__Objective__
Copy every one of the entries below word for word, line by line.

-- begin Supplied material --

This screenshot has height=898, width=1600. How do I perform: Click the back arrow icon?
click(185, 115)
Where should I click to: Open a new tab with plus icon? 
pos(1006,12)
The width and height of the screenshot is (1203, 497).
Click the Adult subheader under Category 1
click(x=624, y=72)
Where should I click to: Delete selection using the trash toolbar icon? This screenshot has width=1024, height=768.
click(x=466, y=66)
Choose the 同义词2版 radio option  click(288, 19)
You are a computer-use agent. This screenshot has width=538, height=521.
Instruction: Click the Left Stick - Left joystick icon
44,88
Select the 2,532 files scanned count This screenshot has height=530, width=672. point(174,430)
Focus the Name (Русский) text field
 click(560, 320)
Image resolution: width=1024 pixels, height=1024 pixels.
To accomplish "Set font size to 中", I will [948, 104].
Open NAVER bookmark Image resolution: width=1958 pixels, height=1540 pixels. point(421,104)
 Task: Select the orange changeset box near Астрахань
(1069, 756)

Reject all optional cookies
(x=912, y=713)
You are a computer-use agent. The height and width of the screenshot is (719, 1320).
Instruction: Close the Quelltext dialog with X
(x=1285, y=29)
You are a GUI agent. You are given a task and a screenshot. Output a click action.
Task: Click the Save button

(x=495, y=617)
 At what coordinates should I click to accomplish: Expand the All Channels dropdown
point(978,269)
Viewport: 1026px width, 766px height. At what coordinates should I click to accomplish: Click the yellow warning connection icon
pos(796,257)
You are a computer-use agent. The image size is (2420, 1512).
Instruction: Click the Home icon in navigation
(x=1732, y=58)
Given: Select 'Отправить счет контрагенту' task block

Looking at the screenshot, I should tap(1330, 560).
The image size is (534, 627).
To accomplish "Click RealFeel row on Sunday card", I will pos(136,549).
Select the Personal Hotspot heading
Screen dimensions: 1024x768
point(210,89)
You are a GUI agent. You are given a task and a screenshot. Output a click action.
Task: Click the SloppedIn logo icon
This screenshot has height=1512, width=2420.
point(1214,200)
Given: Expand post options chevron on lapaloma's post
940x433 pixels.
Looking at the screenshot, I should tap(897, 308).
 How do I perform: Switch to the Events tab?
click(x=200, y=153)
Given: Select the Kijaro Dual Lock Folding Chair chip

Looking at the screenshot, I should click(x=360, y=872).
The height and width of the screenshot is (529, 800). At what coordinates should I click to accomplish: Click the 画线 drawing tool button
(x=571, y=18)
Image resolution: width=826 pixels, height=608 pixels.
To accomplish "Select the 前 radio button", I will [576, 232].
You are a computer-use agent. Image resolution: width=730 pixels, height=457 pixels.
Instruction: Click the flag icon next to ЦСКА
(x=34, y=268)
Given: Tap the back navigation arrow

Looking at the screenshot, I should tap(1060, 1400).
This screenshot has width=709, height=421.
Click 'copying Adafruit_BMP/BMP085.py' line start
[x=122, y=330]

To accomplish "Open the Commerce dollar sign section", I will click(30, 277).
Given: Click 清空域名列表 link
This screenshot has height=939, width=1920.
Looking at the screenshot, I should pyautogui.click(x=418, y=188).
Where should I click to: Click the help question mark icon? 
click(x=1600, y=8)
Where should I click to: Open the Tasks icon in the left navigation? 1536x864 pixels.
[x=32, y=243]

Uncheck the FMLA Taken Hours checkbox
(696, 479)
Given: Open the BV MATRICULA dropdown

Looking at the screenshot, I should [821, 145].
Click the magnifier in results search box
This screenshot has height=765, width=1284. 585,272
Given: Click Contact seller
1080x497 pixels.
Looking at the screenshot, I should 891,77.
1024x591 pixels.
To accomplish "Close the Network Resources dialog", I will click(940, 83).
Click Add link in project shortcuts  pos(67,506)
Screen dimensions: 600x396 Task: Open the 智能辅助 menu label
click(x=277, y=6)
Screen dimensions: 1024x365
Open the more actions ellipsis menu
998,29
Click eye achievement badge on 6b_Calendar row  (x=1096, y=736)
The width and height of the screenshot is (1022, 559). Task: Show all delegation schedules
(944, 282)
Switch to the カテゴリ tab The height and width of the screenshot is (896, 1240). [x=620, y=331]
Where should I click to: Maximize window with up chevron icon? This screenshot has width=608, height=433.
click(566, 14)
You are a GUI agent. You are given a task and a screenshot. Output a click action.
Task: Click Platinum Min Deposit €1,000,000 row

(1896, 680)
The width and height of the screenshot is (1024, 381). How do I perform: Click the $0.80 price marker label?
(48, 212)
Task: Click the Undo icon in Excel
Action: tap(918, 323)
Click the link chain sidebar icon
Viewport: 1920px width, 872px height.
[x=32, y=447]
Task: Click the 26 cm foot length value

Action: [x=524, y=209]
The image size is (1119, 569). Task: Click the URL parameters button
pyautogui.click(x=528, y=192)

-- end Supplied material --

__Result of this exercise__
This screenshot has height=898, width=1600. How do I perform: Click the back arrow icon?
click(185, 115)
Where should I click to: Open a new tab with plus icon? 
pos(1006,12)
The width and height of the screenshot is (1203, 497).
Click the Adult subheader under Category 1
click(x=624, y=72)
Where should I click to: Delete selection using the trash toolbar icon? This screenshot has width=1024, height=768.
click(x=466, y=66)
Choose the 同义词2版 radio option  click(288, 19)
You are a computer-use agent. This screenshot has width=538, height=521.
Instruction: Click the Left Stick - Left joystick icon
44,88
Select the 2,532 files scanned count This screenshot has height=530, width=672. point(174,430)
Focus the Name (Русский) text field
 click(560, 320)
Image resolution: width=1024 pixels, height=1024 pixels.
To accomplish "Set font size to 中", I will [948, 104].
Open NAVER bookmark Image resolution: width=1958 pixels, height=1540 pixels. point(421,104)
 Task: Select the orange changeset box near Астрахань
(1069, 756)

Reject all optional cookies
(x=912, y=713)
You are a computer-use agent. The height and width of the screenshot is (719, 1320).
Instruction: Close the Quelltext dialog with X
(x=1285, y=29)
You are a GUI agent. You are given a task and a screenshot. Output a click action.
Task: Click the Save button

(x=495, y=617)
 At what coordinates should I click to accomplish: Expand the All Channels dropdown
point(978,269)
Viewport: 1026px width, 766px height. At what coordinates should I click to accomplish: Click the yellow warning connection icon
pos(796,257)
You are a computer-use agent. The image size is (2420, 1512).
Instruction: Click the Home icon in navigation
(x=1732, y=58)
Given: Select 'Отправить счет контрагенту' task block

Looking at the screenshot, I should tap(1330, 560).
The image size is (534, 627).
To accomplish "Click RealFeel row on Sunday card", I will pos(136,549).
Select the Personal Hotspot heading
Screen dimensions: 1024x768
point(210,89)
You are a GUI agent. You are given a task and a screenshot. Output a click action.
Task: Click the SloppedIn logo icon
This screenshot has height=1512, width=2420.
point(1214,200)
Given: Expand post options chevron on lapaloma's post
940x433 pixels.
Looking at the screenshot, I should tap(897, 308).
 How do I perform: Switch to the Events tab?
click(x=200, y=153)
Given: Select the Kijaro Dual Lock Folding Chair chip

Looking at the screenshot, I should click(x=360, y=872).
The height and width of the screenshot is (529, 800). At what coordinates should I click to accomplish: Click the 画线 drawing tool button
(x=571, y=18)
Image resolution: width=826 pixels, height=608 pixels.
To accomplish "Select the 前 radio button", I will [576, 232].
You are a computer-use agent. Image resolution: width=730 pixels, height=457 pixels.
Instruction: Click the flag icon next to ЦСКА
(x=34, y=268)
Given: Tap the back navigation arrow

Looking at the screenshot, I should tap(1060, 1400).
This screenshot has width=709, height=421.
Click 'copying Adafruit_BMP/BMP085.py' line start
[x=122, y=330]

To accomplish "Open the Commerce dollar sign section", I will click(30, 277).
Given: Click 清空域名列表 link
This screenshot has height=939, width=1920.
Looking at the screenshot, I should pyautogui.click(x=418, y=188).
Where should I click to: Click the help question mark icon? 
click(x=1600, y=8)
Where should I click to: Open the Tasks icon in the left navigation? 1536x864 pixels.
[x=32, y=243]

Uncheck the FMLA Taken Hours checkbox
(696, 479)
Given: Open the BV MATRICULA dropdown

Looking at the screenshot, I should [821, 145].
Click the magnifier in results search box
This screenshot has height=765, width=1284. 585,272
Given: Click Contact seller
1080x497 pixels.
Looking at the screenshot, I should 891,77.
1024x591 pixels.
To accomplish "Close the Network Resources dialog", I will click(940, 83).
Click Add link in project shortcuts  pos(67,506)
Screen dimensions: 600x396 Task: Open the 智能辅助 menu label
click(x=277, y=6)
Screen dimensions: 1024x365
Open the more actions ellipsis menu
998,29
Click eye achievement badge on 6b_Calendar row  (x=1096, y=736)
The width and height of the screenshot is (1022, 559). Task: Show all delegation schedules
(944, 282)
Switch to the カテゴリ tab The height and width of the screenshot is (896, 1240). [x=620, y=331]
Where should I click to: Maximize window with up chevron icon? This screenshot has width=608, height=433.
click(566, 14)
You are a GUI agent. You are given a task and a screenshot. Output a click action.
Task: Click Platinum Min Deposit €1,000,000 row

(1896, 680)
The width and height of the screenshot is (1024, 381). How do I perform: Click the $0.80 price marker label?
(48, 212)
Task: Click the Undo icon in Excel
Action: tap(918, 323)
Click the link chain sidebar icon
Viewport: 1920px width, 872px height.
[x=32, y=447]
Task: Click the 26 cm foot length value

Action: [x=524, y=209]
The image size is (1119, 569). Task: Click the URL parameters button
pyautogui.click(x=528, y=192)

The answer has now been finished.